DOCUMENT EXCERPT:

(begin)

Share this

Can we close the £700 billon pension hole?

  • It will cost over £700 billion to immediately insure pensions and prevent another Carillion – this is not feasible

  • Meaningful action is needed now to limit the impact of company failure on members’ pensions

  • Actions need to focus on security of benefits

  • Allowing distressed employers to move to CPI; encouraging the provision of contingent assets; and allowing earlier intervention to save schemes can make a big difference

  • The above would strengthen trustees and companies’ Integrated Risk Management armoury

Xafinity Punter Southall, the largest pure pensions consultancy in the UK specialising in pensions actuarial, investment consulting and administration services, has made three recommendations based on the comments made by Prime Minister May regarding the need to strengthen the position of pensions in the wake of the collapse of Carillion.

(end)

THE TASKS:
a: List every action that the pension article says can make a big difference.
b: Continue the pension article from the end of its last sentence.
The items after the pension article play no part here.

LISTED ENTRIES:
(begin)

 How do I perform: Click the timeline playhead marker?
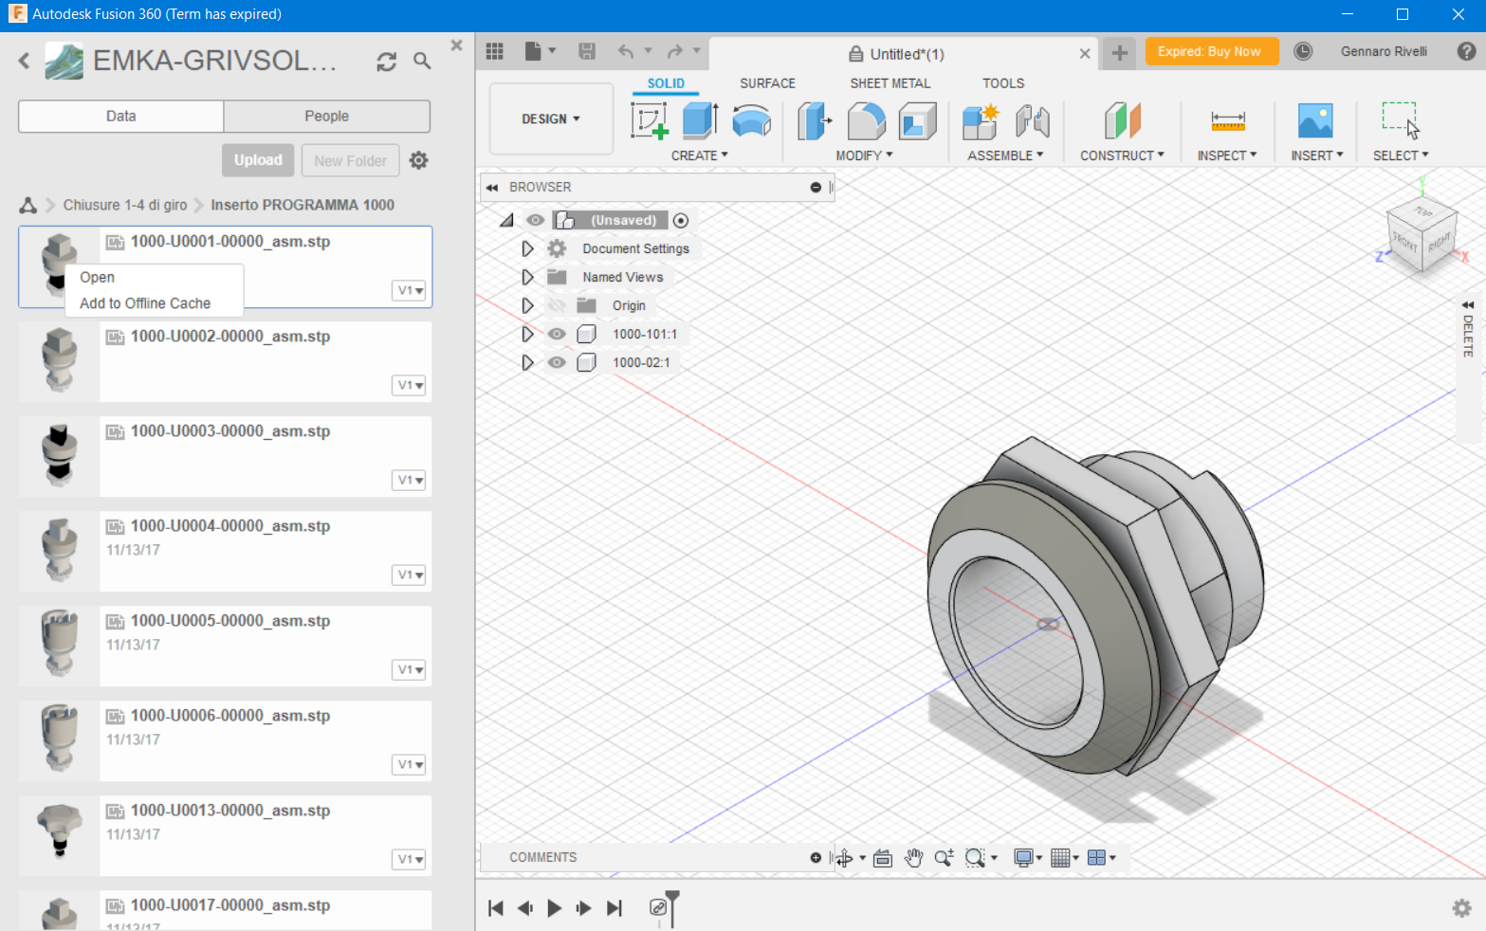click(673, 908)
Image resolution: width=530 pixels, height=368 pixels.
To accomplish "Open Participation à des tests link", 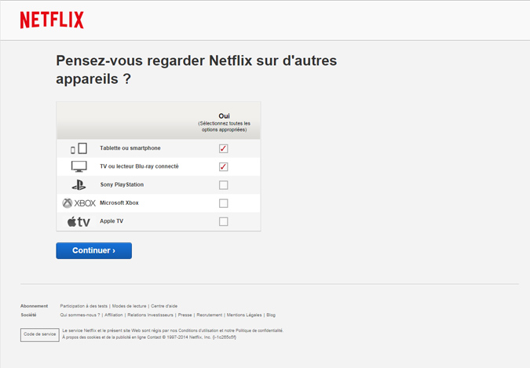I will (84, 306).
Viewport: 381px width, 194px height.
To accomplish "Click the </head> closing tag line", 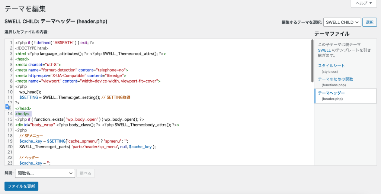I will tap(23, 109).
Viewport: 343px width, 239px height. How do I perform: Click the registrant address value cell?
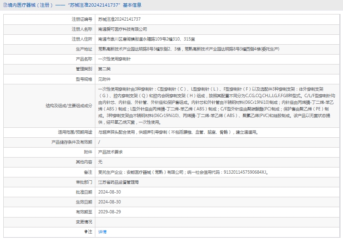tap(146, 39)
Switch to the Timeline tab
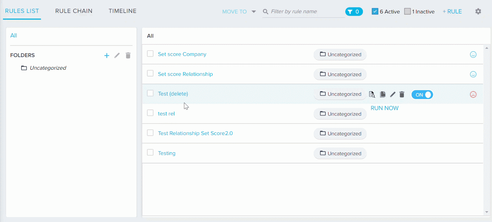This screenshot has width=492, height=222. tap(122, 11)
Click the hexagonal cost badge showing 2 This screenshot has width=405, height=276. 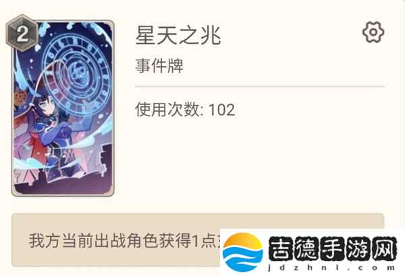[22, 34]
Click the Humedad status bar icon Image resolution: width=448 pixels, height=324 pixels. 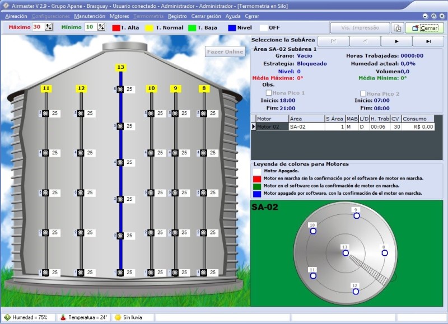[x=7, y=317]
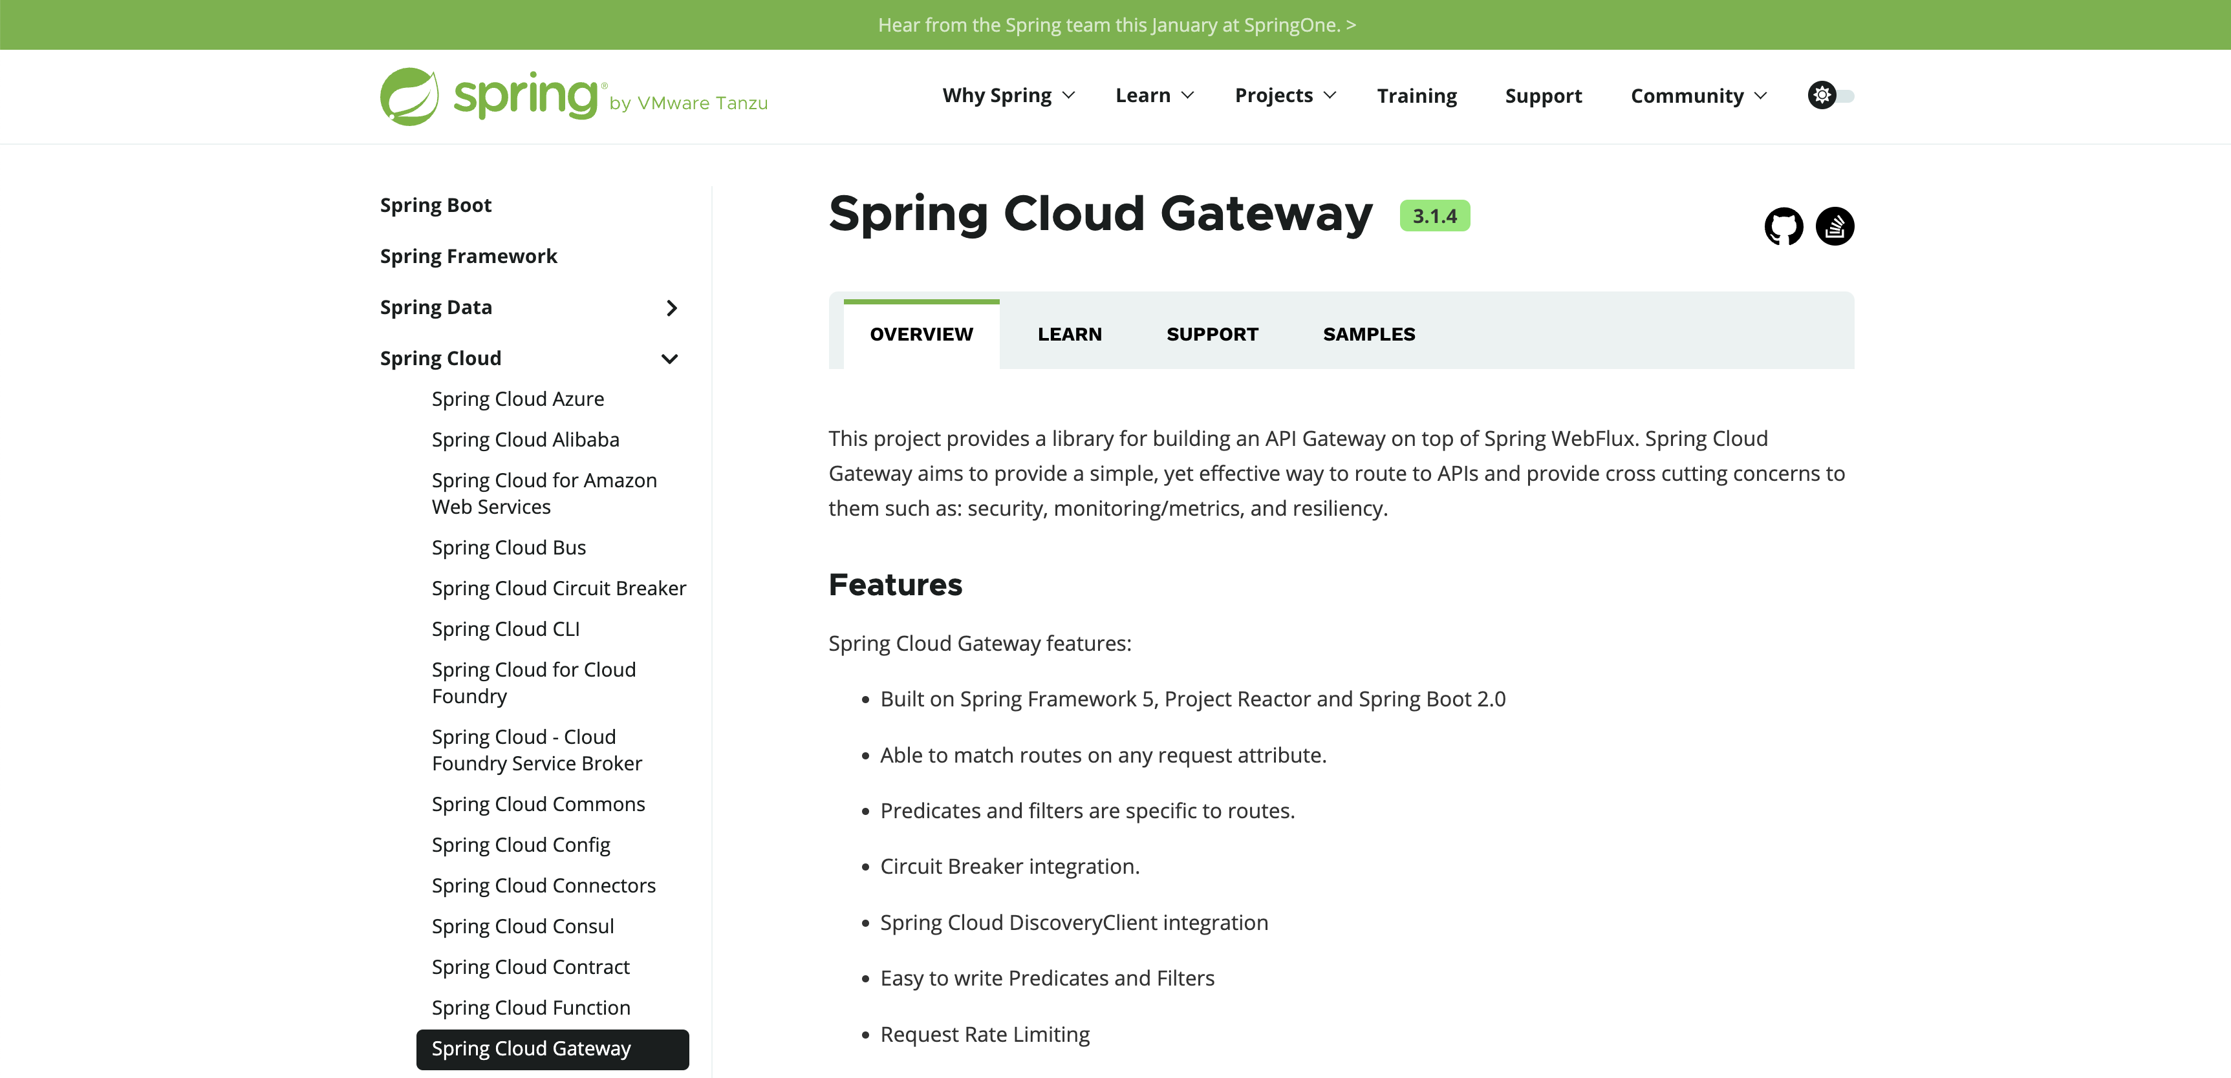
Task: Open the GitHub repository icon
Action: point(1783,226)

(end)
(begin)

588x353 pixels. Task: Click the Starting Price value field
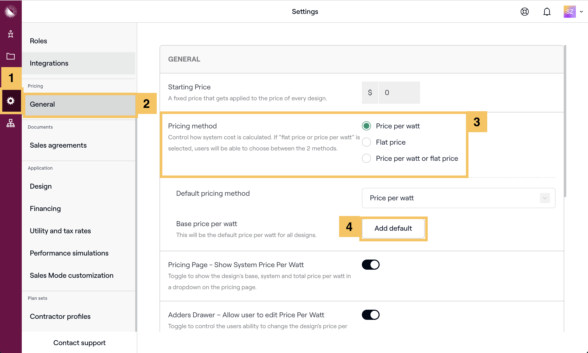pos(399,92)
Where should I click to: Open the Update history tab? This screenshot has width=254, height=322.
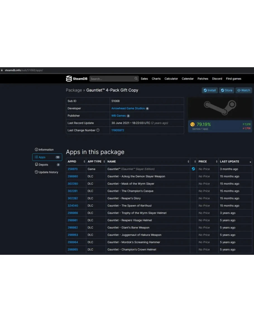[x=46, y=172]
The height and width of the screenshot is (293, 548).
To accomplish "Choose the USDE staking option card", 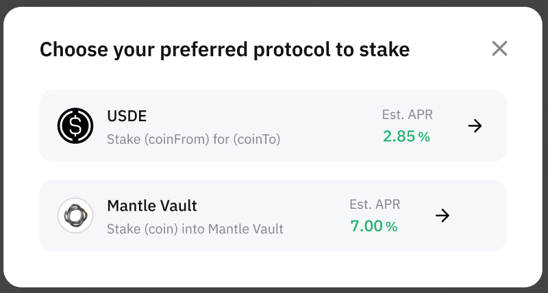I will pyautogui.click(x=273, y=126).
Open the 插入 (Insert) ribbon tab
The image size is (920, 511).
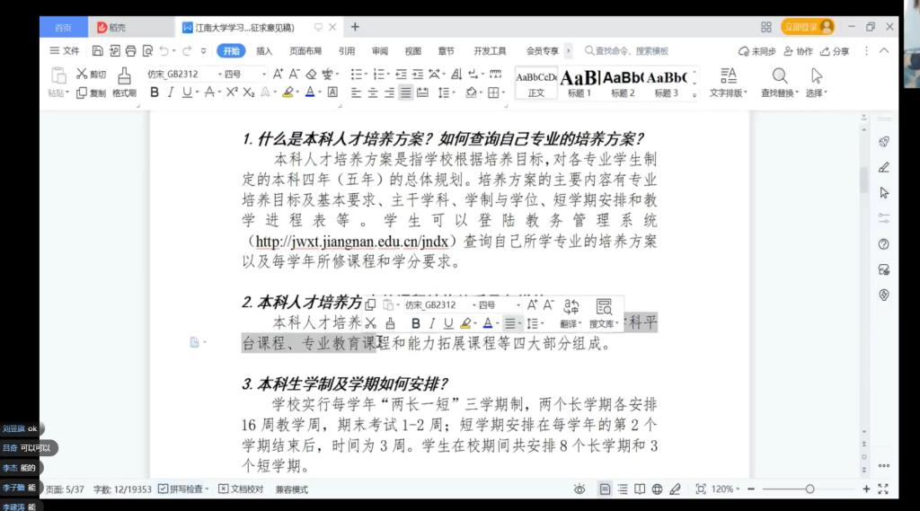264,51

(end)

RESULTS FOR EACH TASK:
a:
- Allowing distressed employers to move to CPI
- Encouraging the provision of contingent assets
- Allowing earlier intervention to save schemes

b:
Wayne Segers, Head of Transaction Services at Xafinity Punter Southall said: “It is encouraging to see the stance taken by the Prime Minister to look at strengthening the position of pensions.  But forcing companies to fund pension pots to guarantee there is not another Carillion would cost over £700 bn.  That is the cost of insuring all pension schemes according to the Regulator’s latest figures.  This is simply not feasible because the burden of this cost will be spread unevenly among stronger and weaker companies. 

 

“Instead the Government can take meaningful action to try to minimise the impact of failures such as Carillion.  We are hoping to see a number of actions proposed as part of the pension White Paper expected in the spring.  Our hope is that the Government will be bold and propose real action that will make a difference.” 

 

Xafinity Punter Southall has made 3 key recommendations to improve pension scheme member security.

 

1. Moving inflation protection to CPI for struggling employers

 

The Office for National Statistics has distanced itself from RPI saying in 2017 “the RPI is a flawed measure of inflation with serious shortcomings and we do not recommend its use.”  Indexation was introduced to protect members’ pensions from being eroded by inflation.  Allowing distressed employers to link benefits to CPI still allows for inflation protection and arguably uses an index that may better reflect the inflation pensioners will experience. The change may allow relief which supports capital investment in a business.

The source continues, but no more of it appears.